| WHAT TO WORK ON |
Filter the entries down to the lines holding "Name", then copy those lines.

= Beginning of Section =

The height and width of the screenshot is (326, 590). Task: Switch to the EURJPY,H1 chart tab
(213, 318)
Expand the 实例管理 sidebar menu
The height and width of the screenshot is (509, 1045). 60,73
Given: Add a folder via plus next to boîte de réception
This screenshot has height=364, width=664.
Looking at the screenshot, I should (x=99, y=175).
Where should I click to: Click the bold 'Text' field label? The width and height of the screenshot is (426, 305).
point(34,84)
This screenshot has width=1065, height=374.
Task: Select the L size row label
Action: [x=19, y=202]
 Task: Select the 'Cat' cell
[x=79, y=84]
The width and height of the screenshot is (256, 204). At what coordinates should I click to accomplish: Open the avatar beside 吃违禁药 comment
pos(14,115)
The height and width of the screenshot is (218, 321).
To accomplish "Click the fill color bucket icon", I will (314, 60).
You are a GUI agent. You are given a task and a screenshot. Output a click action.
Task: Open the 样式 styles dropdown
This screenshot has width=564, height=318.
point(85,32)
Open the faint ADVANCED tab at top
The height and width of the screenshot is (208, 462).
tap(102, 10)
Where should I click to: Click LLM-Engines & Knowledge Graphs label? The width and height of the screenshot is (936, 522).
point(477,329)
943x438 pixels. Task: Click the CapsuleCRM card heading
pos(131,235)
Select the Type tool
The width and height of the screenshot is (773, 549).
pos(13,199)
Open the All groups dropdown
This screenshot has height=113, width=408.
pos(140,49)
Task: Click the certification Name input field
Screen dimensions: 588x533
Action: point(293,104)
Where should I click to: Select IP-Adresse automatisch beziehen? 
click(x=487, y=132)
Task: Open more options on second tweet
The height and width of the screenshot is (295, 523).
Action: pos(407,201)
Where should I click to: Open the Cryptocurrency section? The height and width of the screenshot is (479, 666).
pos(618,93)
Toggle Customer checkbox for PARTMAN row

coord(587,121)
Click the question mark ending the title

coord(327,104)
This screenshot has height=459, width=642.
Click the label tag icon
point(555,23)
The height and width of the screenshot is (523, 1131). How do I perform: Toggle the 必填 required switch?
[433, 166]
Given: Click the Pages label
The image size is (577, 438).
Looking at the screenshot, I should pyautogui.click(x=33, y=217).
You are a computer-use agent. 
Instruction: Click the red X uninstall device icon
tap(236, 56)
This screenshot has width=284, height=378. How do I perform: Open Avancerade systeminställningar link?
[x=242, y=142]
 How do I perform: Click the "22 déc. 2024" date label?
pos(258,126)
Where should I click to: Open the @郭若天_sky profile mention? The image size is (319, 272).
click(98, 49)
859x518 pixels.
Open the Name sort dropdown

= End of Section =

| RESPONSE TO THIS TASK |
Task: Click the certification Name input field
Open the Name sort dropdown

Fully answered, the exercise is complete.